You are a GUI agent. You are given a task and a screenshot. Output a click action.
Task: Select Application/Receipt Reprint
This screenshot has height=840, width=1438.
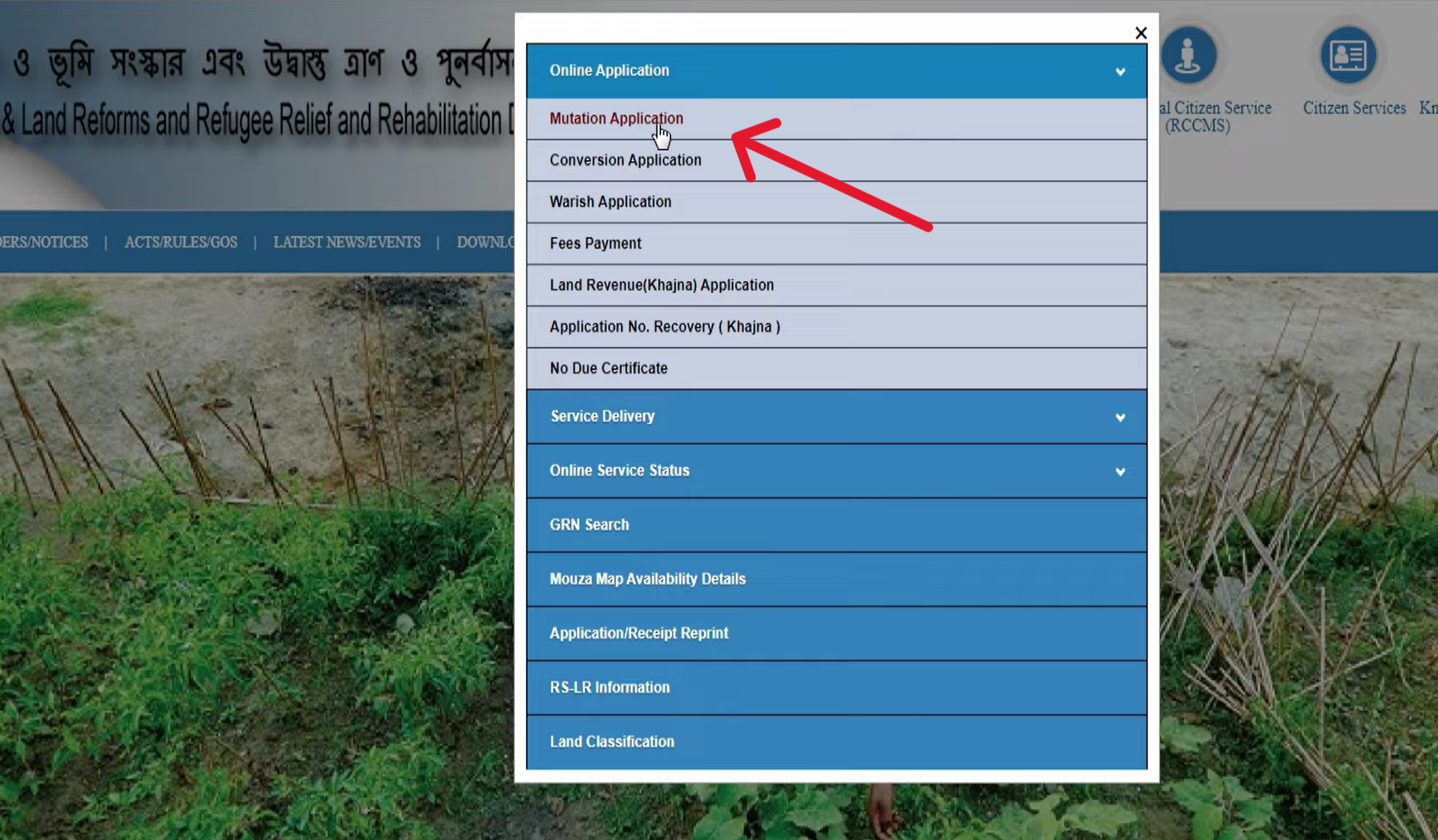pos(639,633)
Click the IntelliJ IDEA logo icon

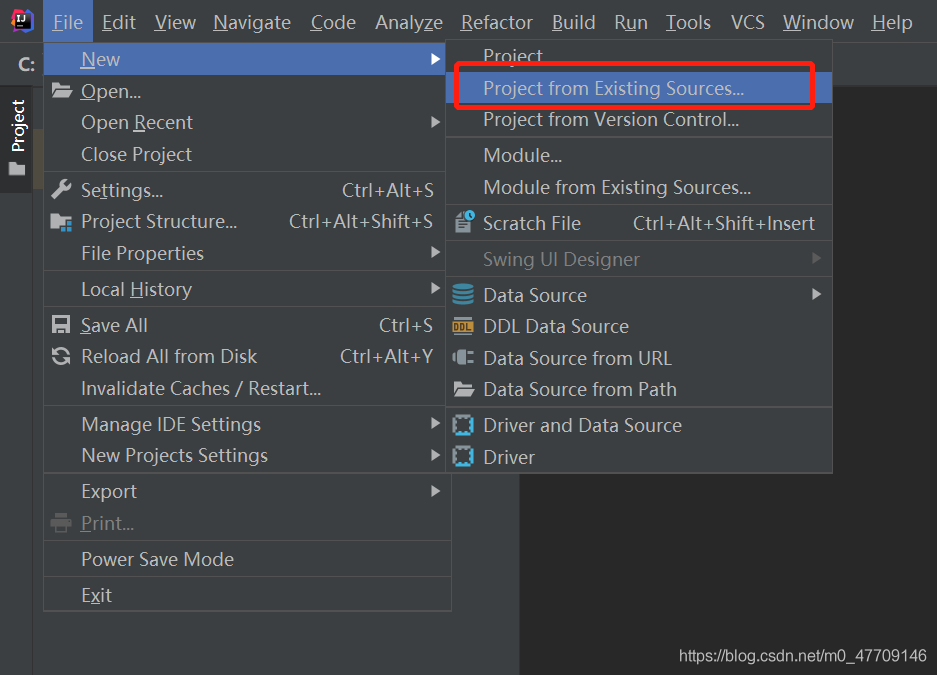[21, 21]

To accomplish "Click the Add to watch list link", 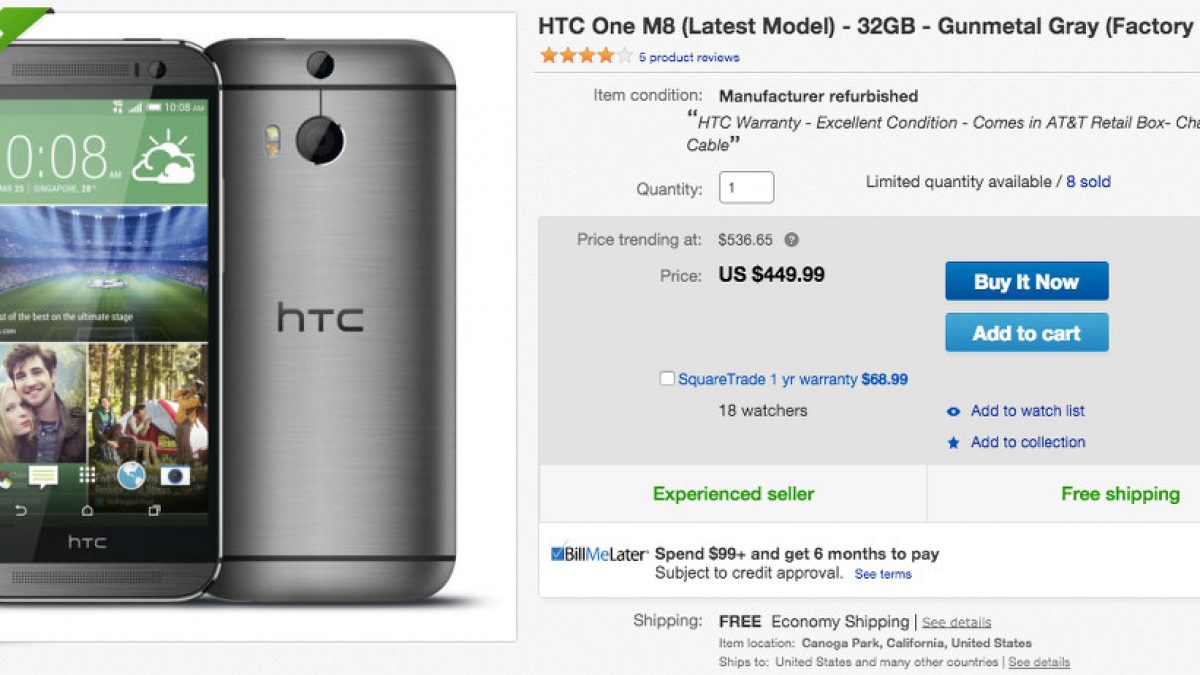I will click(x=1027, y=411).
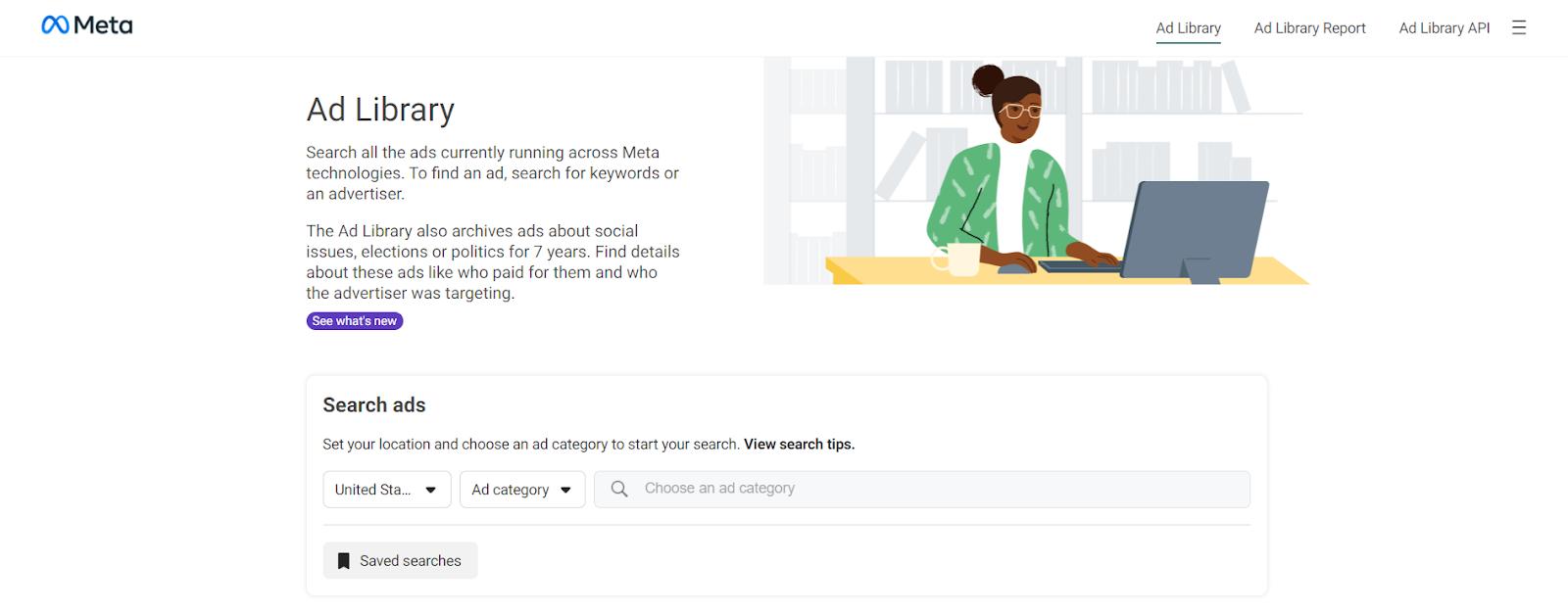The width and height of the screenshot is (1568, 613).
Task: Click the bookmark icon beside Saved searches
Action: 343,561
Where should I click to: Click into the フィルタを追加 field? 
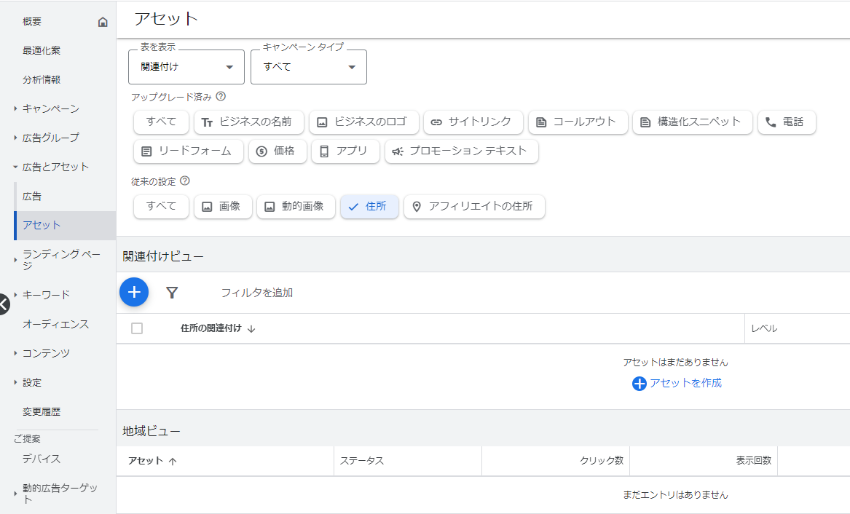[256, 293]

= = =

> [WORK TO COMPLETE] Quote exactly the lines from the line that contains "Where should I" through the last line of the listing, please, leaving out all pictures.

> [RESULT]
Where should I click to: Click into the フィルタを追加 field? 
[256, 293]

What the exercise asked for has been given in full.